Objetivo 1:
Pode reproduzir os registros a partir da linha que contém "Where should I" até o fim deles, trocando "screenshot" por "image" e mantendo todo o resto igual? Deixe as imagens de fora da resposta.
########################################
Tomei, casualmente, conhecimento de um magnífico poeta desta bonita região, colonizada por alemães, que tem Blumenau como uma das cidades mais visíveis aos olhos do desenvolvimento, e centro agregador de diversificadas riquezas, sendo conhecida nacionalmente como um grande polo industrial, crescendo sempre, e cada vez mais promissor. Ayrton Bento Mafra é este poeta. Pronto, perfeito e em plena produção, natural desta região, mais precisamente de Ilhota, um recanto calmo e aprazível, mas não menos próspero, entre outros tantos que encontramos no verdejante vale que o Itajaí-Açu corta, serpenteando e encantando o viajante, com suas águas escuras, desde as terras altas catarinenses até lançar-se ao mar, servindo de porto seguro aos municípios de Navegantes e Itajaí.

Ayrton tem dois livros de poemas: Amor em Evidência – Poesias -, 2009; e Reflexões, 2015, ambos publicados e lançados em Blumenau. Nos dois predominam os sonetos clássicos e sextilhas. Sua poesia está envolta em saudosismos sentidos, onde o amor, o sonho e a natureza são o Leitmotif, responsável pelo desenvolvimento do eu-lírico, às vezes intimista, o que leva o poeta a se expressar, em ritmos bem marcados e de maneira peculiar, com vigor estético, sentindo o pulsar do mundo nas coisas mais comezinhas da vida, como exemplifica o soneto FOGÃO A LENHA, do livro Reflexões, onde o poeta, lembrando Augusto dos Anjos na forma como constrói suas comparações, símiles e metáforas, nos faz refletir sobre o frio relacionamento com o outro, no social. Outras vezes, ainda e mais presentemente em seu segundo livro, Reflexões, persegue os caminhos das indagações, interpretando o mundo à sua volta, com artifícios poéticos de alta qualidade, filosofando, reflexivamente, sobre o tempo, a vida e a existência humana, numa proximidade estética aos anseios rítmicos e às vezes temáticos, encontrados, ainda, no poeta paraibano de EU e outras poesias.
########################################
Objetivo 2:
Pode redigitar, sem nenhuma alteração, a parte do trecho sobre a poesia de Ayrton Bento Mafra que começa nas palavras "Tomei, casualmente, conhecimento" e termina após "Navegantes e Itajaí."?

Registros exibidos:
########################################
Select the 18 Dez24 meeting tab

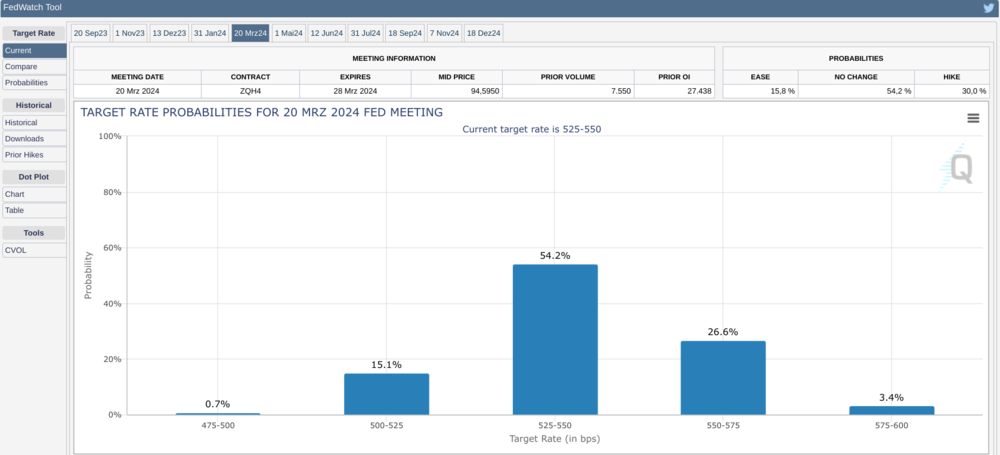point(484,33)
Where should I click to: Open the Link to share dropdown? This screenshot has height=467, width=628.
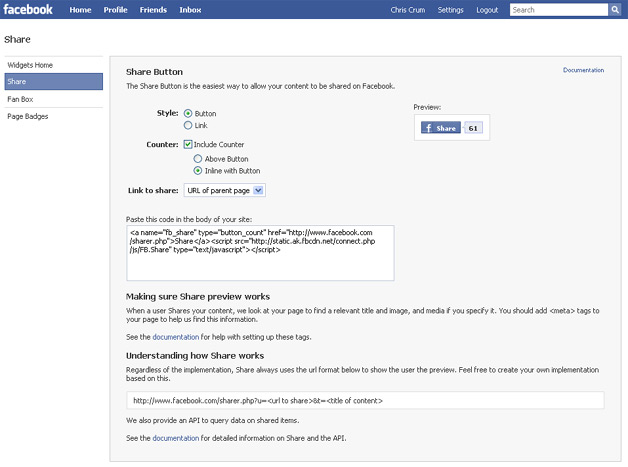coord(225,190)
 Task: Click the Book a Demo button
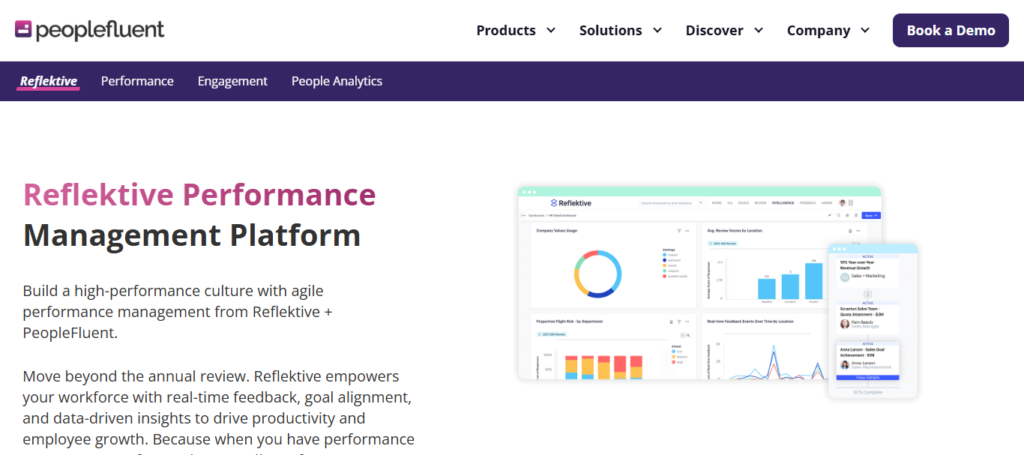[x=950, y=30]
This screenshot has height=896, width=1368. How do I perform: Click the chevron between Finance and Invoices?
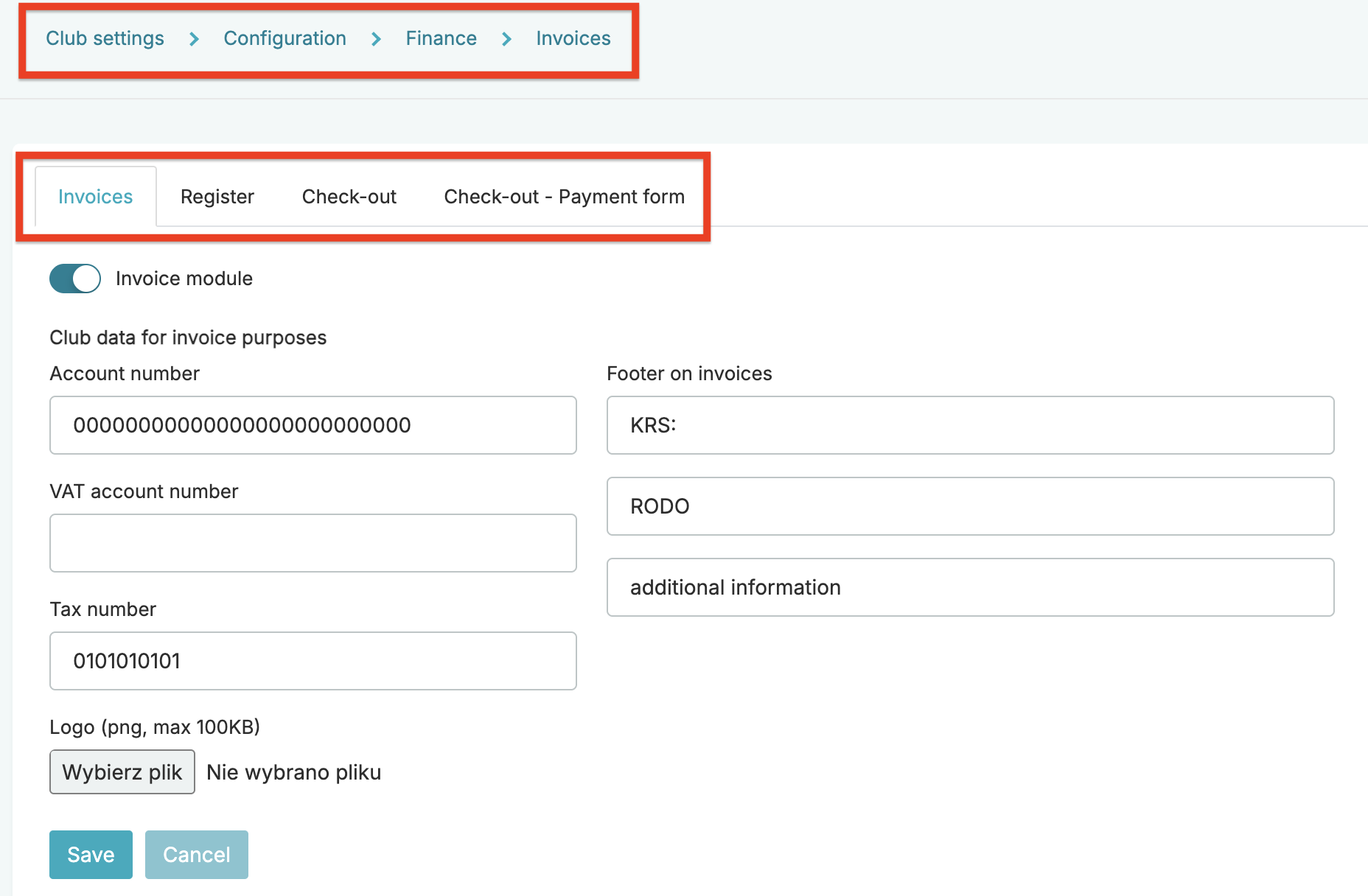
########################################
Resposta escrita 1:
Where should I click to: Open the Link to share dropdown? This image has height=467, width=628.
coord(225,190)
 Task: Click the Book a Demo button
[x=950, y=30]
This image has height=896, width=1368. How do I perform: Click the chevron between Finance and Invoices?

Resposta escrita 2:
Tomei, casualmente, conhecimento de um magnífico poeta desta bonita região, colonizada por alemães, que tem Blumenau como uma das cidades mais visíveis aos olhos do desenvolvimento, e centro agregador de diversificadas riquezas, sendo conhecida nacionalmente como um grande polo industrial, crescendo sempre, e cada vez mais promissor. Ayrton Bento Mafra é este poeta. Pronto, perfeito e em plena produção, natural desta região, mais precisamente de Ilhota, um recanto calmo e aprazível, mas não menos próspero, entre outros tantos que encontramos no verdejante vale que o Itajaí-Açu corta, serpenteando e encantando o viajante, com suas águas escuras, desde as terras altas catarinenses até lançar-se ao mar, servindo de porto seguro aos municípios de Navegantes e Itajaí.